14. A light-emitting element comprising:

the optically anisotropic body according to claim 11.

15. A light-emitting diode lighting device comprising:

the polymer according to claim 10.

16. A reflective film comprising:

the retardation film according to claim 12.

17. A lens sheet comprising:

the polymer according to claim 10.

18. A polymerizable composition comprising:

the polymerizable composition according to claim 1; and

a dichroic dye.

19. A polarizing film obtained by using the polymerizable composition according to claim 18.

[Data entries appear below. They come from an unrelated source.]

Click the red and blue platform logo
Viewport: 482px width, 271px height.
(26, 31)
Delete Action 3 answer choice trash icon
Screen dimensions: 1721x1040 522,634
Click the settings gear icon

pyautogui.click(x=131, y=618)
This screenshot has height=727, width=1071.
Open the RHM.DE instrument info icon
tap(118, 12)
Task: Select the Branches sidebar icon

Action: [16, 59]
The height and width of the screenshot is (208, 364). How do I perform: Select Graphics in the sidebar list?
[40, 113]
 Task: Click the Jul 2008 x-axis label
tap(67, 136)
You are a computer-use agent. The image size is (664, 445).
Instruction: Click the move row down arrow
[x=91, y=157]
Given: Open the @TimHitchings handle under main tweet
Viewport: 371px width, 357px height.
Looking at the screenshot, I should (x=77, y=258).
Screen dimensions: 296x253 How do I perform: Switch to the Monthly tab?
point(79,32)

20. A polymerizable composition comprising:

the polymerizable composition according to claim 1 and at least one derivative selected from an azo derivative, a chalcone derivative, a coumarin derivative, a cinnamate derivative, and a cycloalkane derivative.

21. An optically anisotropic body obtained by using the polymerizable composition according to claim 20.

22. A retardation film obtained by using the polymerizable composition according to claim 20.

23. A display element comprising:

the retardation film according to claim 12.

24. A light-emitting element comprising:

the retardation film according to claim 12.